- **Task item**
Could you please find each line in the records that contains the word "agent" and copy it?

[Recorded information — start]

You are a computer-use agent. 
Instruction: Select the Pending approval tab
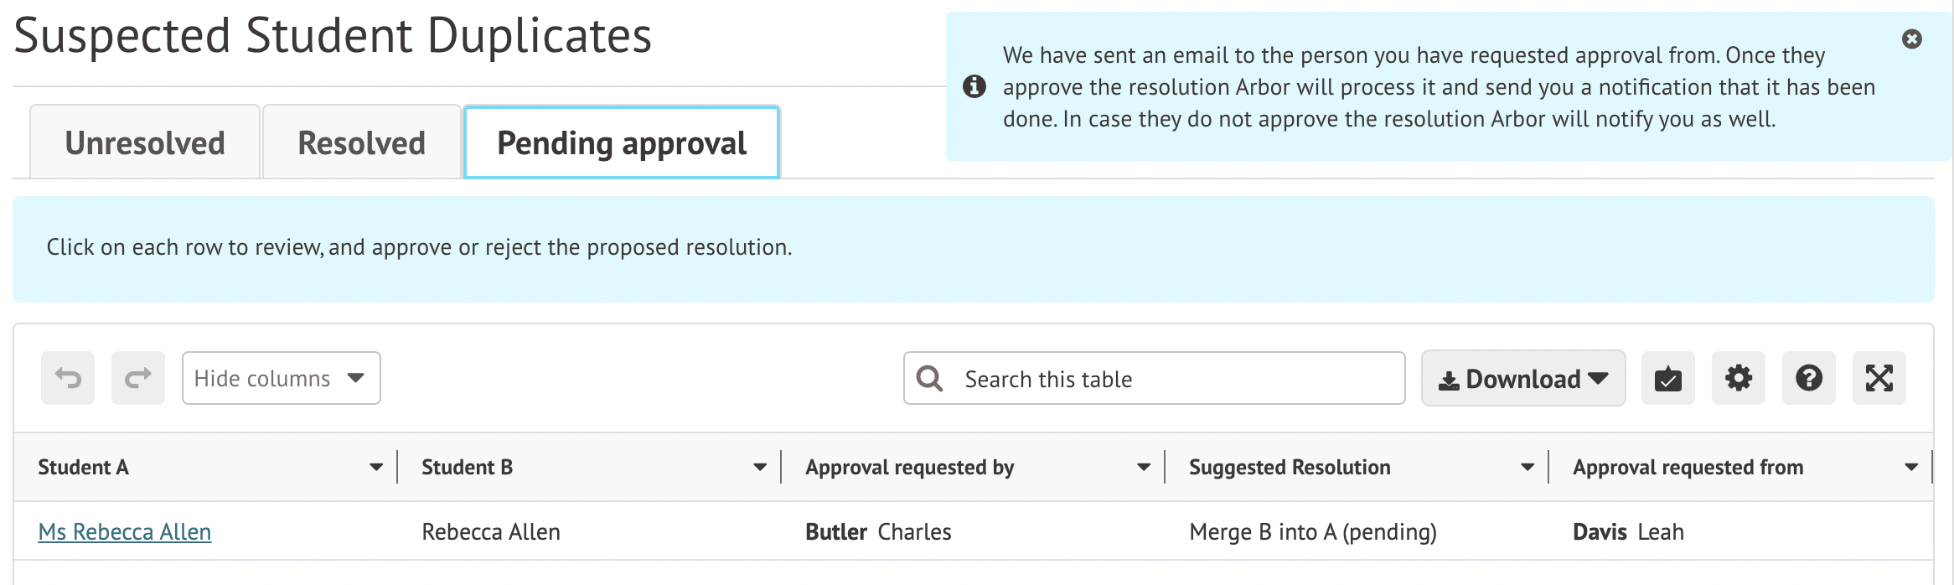tap(621, 143)

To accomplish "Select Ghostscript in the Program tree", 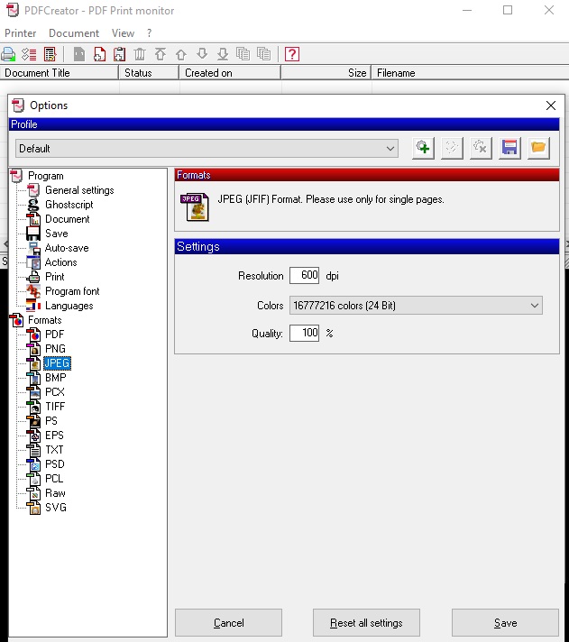I will point(69,205).
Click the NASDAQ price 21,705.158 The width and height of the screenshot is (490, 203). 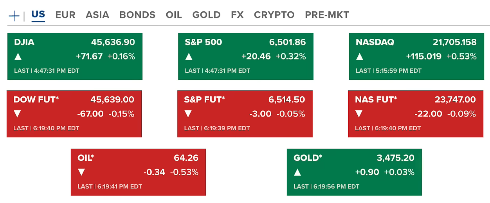[x=454, y=42]
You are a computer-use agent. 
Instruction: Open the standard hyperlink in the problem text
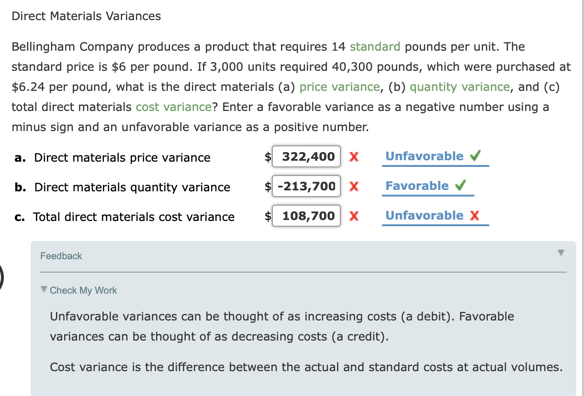click(375, 46)
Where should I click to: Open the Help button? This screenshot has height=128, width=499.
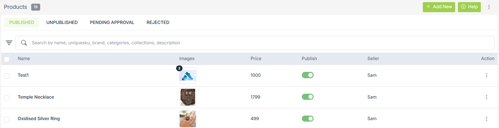469,7
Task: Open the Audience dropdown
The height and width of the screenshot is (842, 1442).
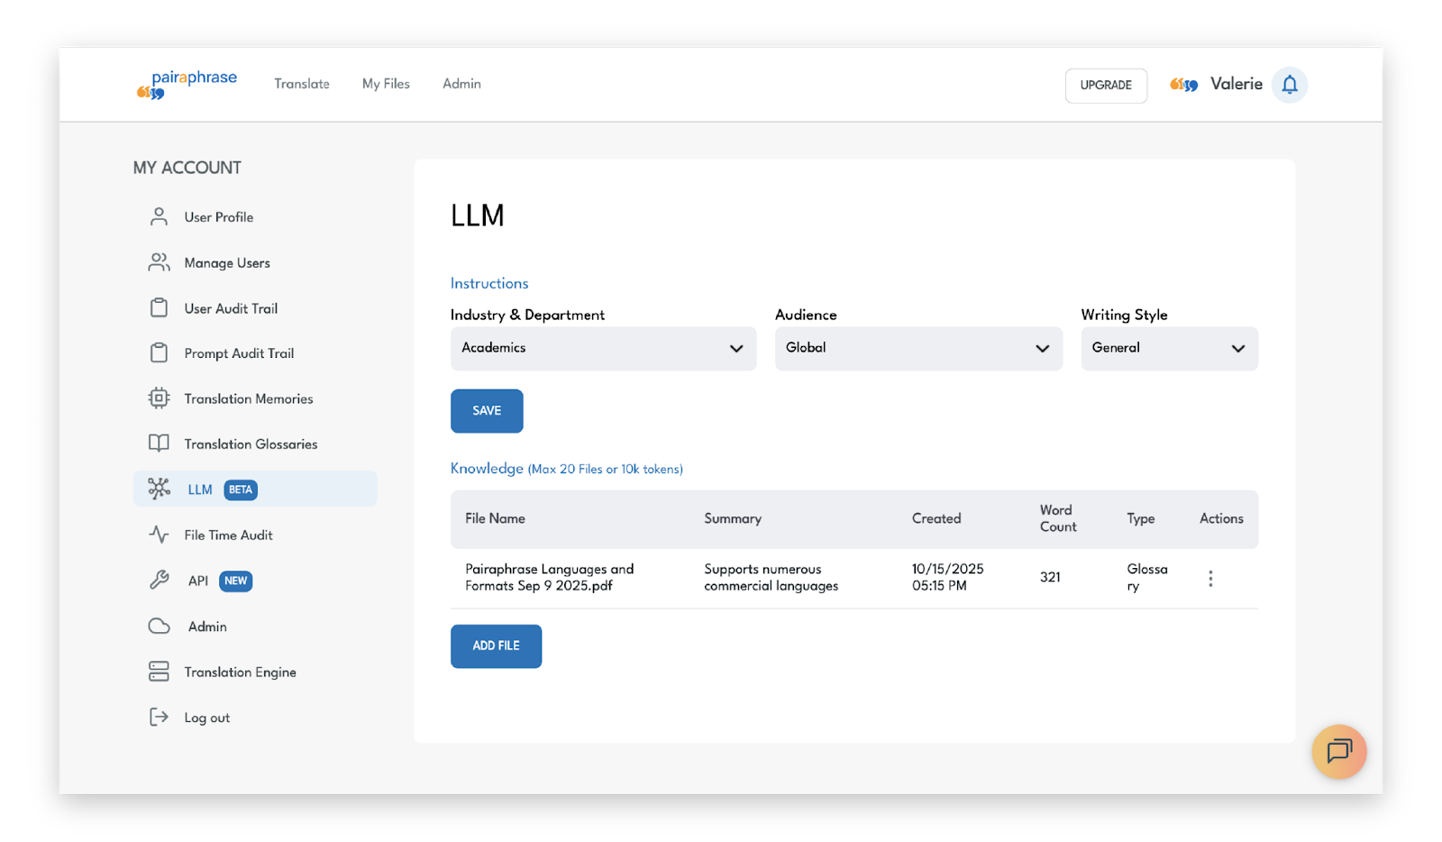Action: tap(917, 349)
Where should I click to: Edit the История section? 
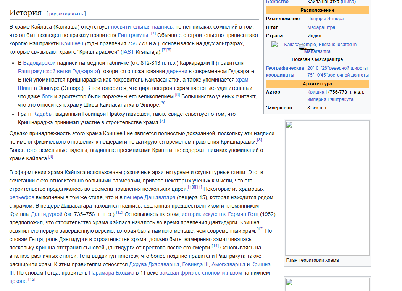(x=66, y=14)
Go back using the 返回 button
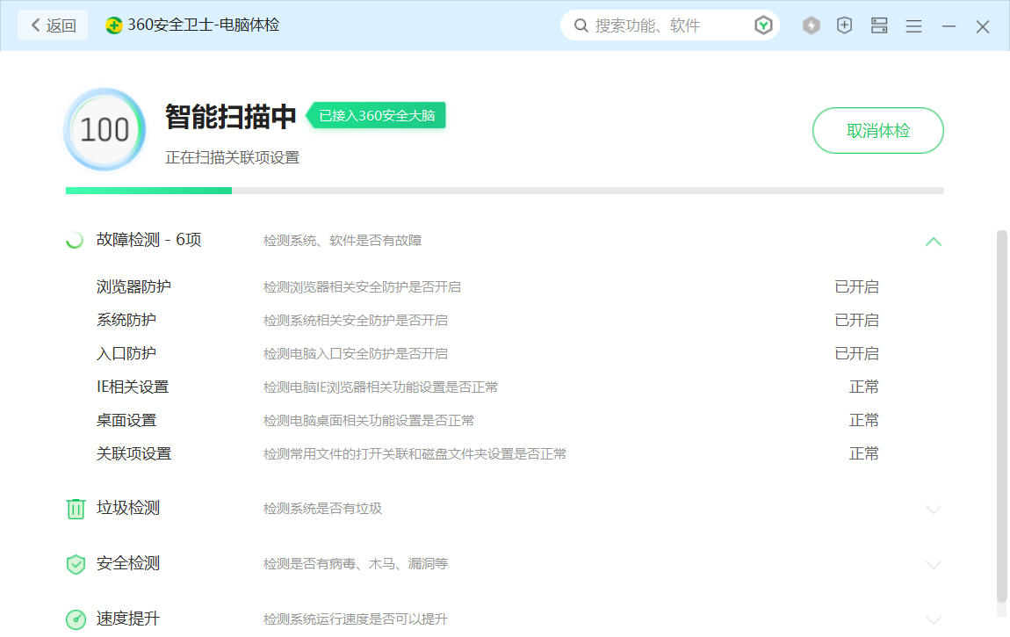1010x637 pixels. 53,25
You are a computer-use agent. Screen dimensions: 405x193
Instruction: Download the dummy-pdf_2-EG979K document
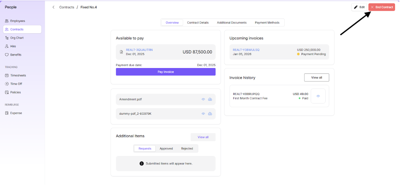[210, 114]
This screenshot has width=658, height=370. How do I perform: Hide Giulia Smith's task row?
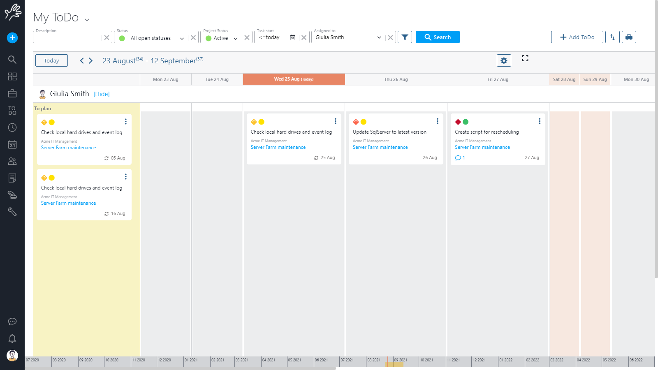tap(102, 94)
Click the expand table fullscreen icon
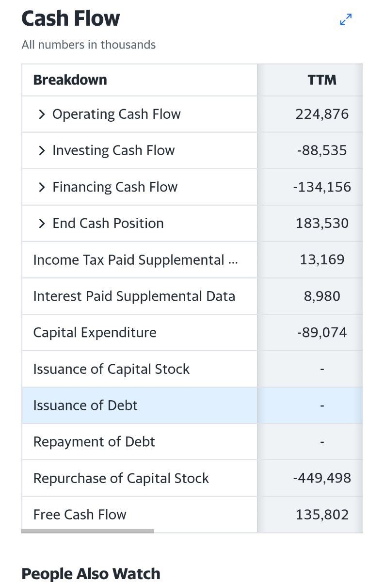This screenshot has height=582, width=384. point(345,19)
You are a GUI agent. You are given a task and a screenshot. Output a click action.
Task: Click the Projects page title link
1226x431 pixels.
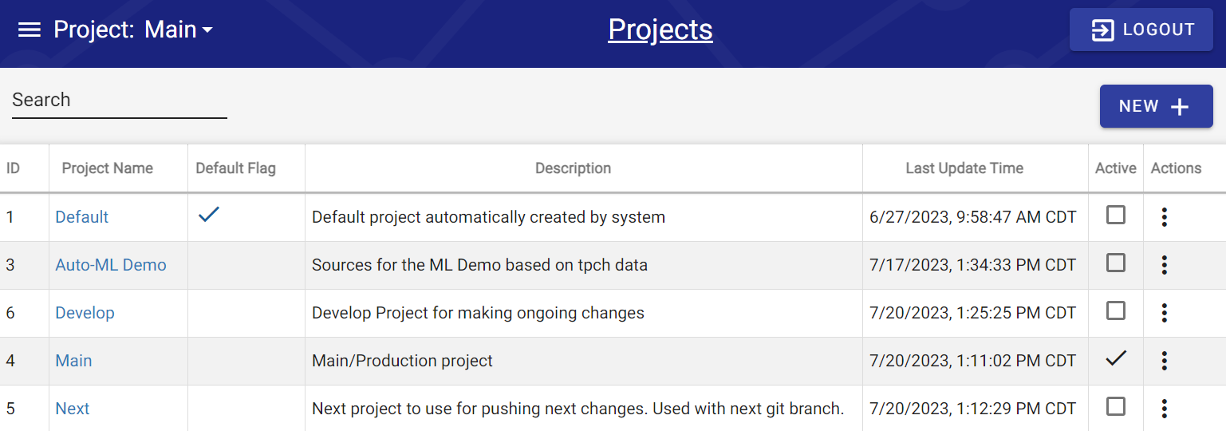[660, 30]
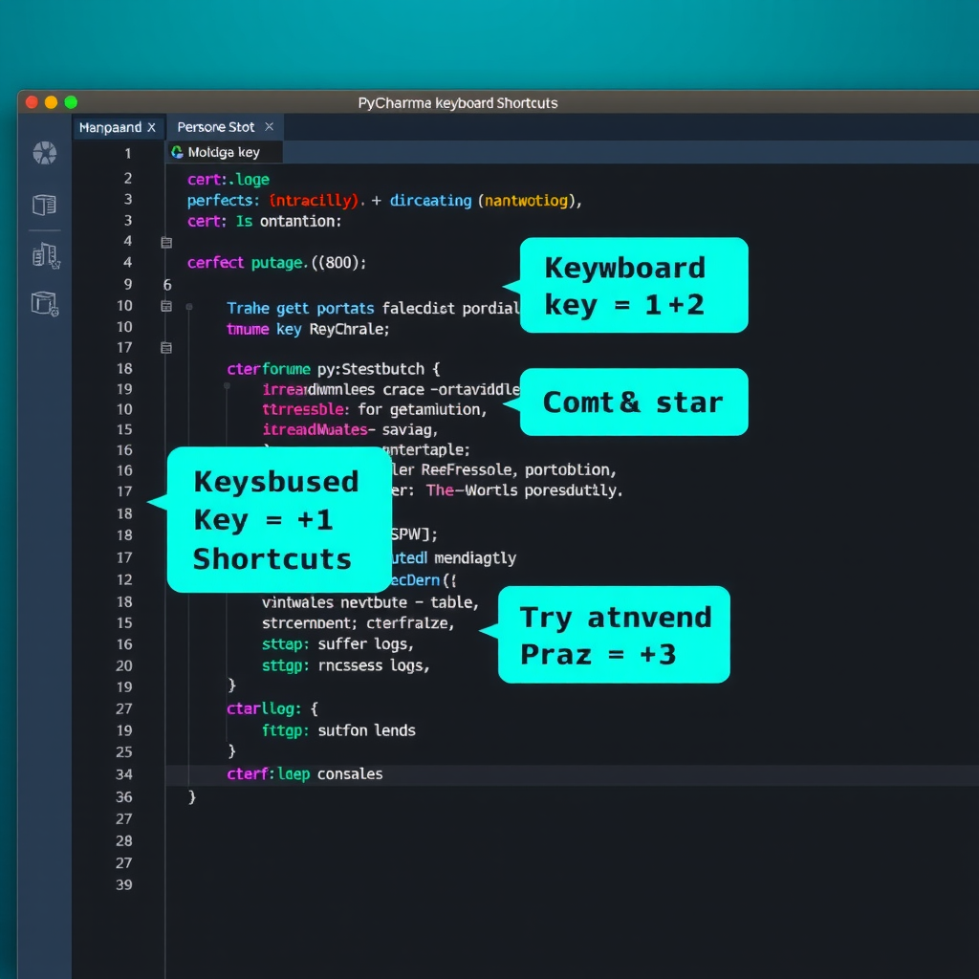Select line number 34 in the gutter
Image resolution: width=979 pixels, height=979 pixels.
(x=124, y=774)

[Recorded information — finish]

- **Written answer**
You are a computer-use agent. 
You are a computer-use agent. 
You are a computer-use agent. Screen dimensions: 405x193
You are a GUI agent. You are given a task and a screenshot. Output a click action.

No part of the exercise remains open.